Why I Made This Site

I created this site to give other shy, awkward people the kind of guide I wished I had when I was trying to improve my own social skills. I had to figure everything out the hard way, but hopefully I can make things easier for everyone else who's in the same situation I was.


When I was struggling with my own social cluelessness I couldn't find a lot of the information I felt I needed. Whether through a Google search or in various books, the advice on social skills always seemed too basic or not relevant to what I was looking for. Most of it fit into these categories:

Advice about teaching basic social skills to children

Sure I was dorky, but I was also a young adult and I did know things like how to share or how to take turns.

Advice about teaching social skills to people (often kids again) with specific difficulties like ADHD, learning disabilities, or an autistic disorder

This stuff was also too basic for what I was looking for. The advice was also understandably geared towards dealing with the specific issues these conditions caused (e.g., not being impulsive for ADHD, not having odd body language for Asperger's Syndrome). Again, I was awkward, but otherwise I was a pretty normal and healthy individual. I didn't have any of these problems myself.

Advice on things like smiling, body language, listening, and being interested in people

I could have stood to brush up in these areas, but what frustrated me wasn't that these points were unhelpful, but that they came up over and over again. A lot of the sources I read also seemed to present these ideas as the entirety of social skills. I felt there was more to socializing than just those concepts.

I felt like half the articles I read were along the lines of, "The key social skills are: smiling, having good body language, listening, and being interested in people", or "The keys to making friends are... smiling, having good body language, listening, and being interested in people" or "The keys to being likable and charismatic are... ... smiling, having good body language, listening, and being interested in people" or "The keys to having a good conversation are..."

Advice on assertiveness, arguing properly, and persuasion

A lot of social skills books and articles seemed to cover this. There's nothing wrong with it, but I was looking for suggestions on more day-to-day things.

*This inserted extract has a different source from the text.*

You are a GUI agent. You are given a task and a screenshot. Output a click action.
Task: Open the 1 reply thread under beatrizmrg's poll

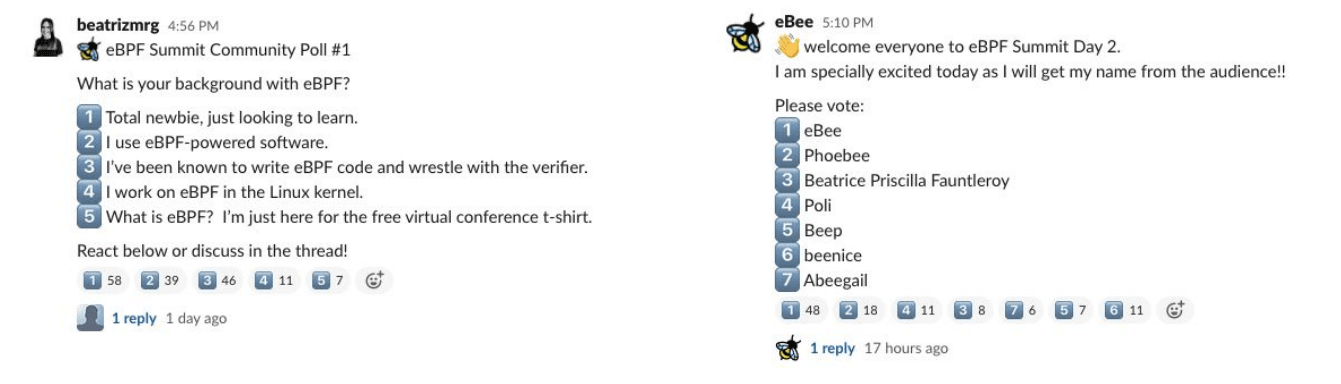[x=134, y=318]
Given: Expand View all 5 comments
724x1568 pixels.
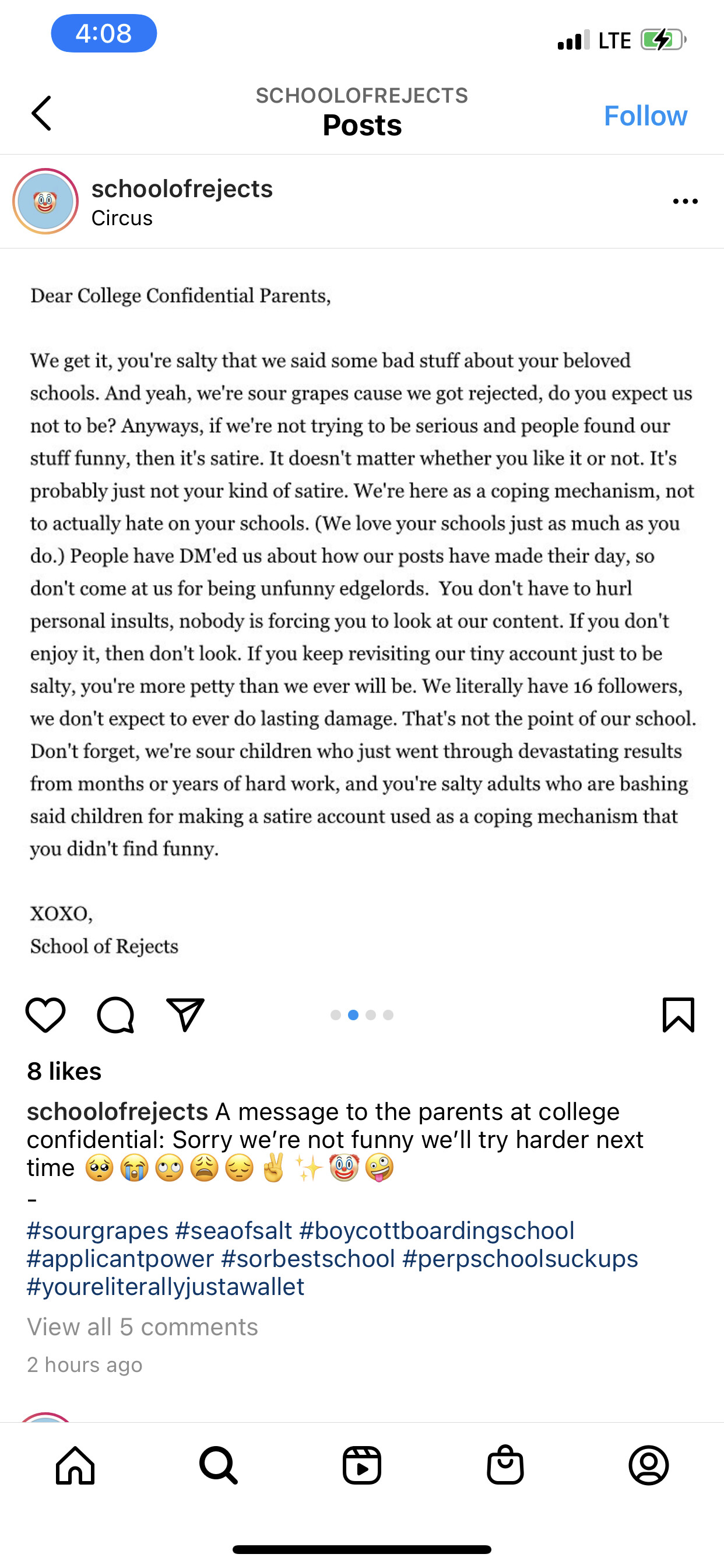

Advice geared towards succeeding in the business world

For example, networking, confronting your boss, and resolving conflicts with coworkers. Not what I was looking for.


There was also a lot of advice that I tried, but which I didn't find effective.

Social Skills and Self-Help Advice Which Hasn't Worked For Me


So I had to figure a lot of things out for myself. When I discovered how to do something, I naturally remembered it. I felt many of the solutions I'd hit on were good, and in my spare moments I'd sometimes organize and rehearse the information in my mind as if I was explaining it to someone else. I occasionally shared some of my ideas in various discussion forums. They went over well with the handful of people who read them.

Right after I had gotten over the worst of my problems, I kept daydreaming about writing a book on everything I had learned. I imagined it as a guide on how shy, dorky young guys could get over their issues, like I had gotten over mine. I eventually stopped toying around with that idea though, as it seemed like too much work to write a book, let alone pursue the seemingly unlikely chance of it getting published. And while I knew I had a few ideas that could help other people, I honestly didn't know if they were that good, or if I had enough of them to fill 200 pages.

I got a new girlfriend and my first "real" job, as I was out of college by this point. I thought it was all well and good that I had gotten over my shyness, but now I had to move on and concern myself with other areas in my life. Over a year passed and the whole 'I could write my ideas down' concept faded from my mind.

Then one day I was surfing around on the internet and I accidentally came across an article about how to create a web site. I guess my little dream wasn't too dormant after all, because it didn't take me long to think, "Oh! That's what I can do. I can make a simple site and throw all my advice up there." I spent the next month learning basic things like how to register a domain, or how HTML and CSS works. The site's first ten articles were a breeze to create, as they were already written in my head.

I put the site up and have continued to add to it and tweak the content since then.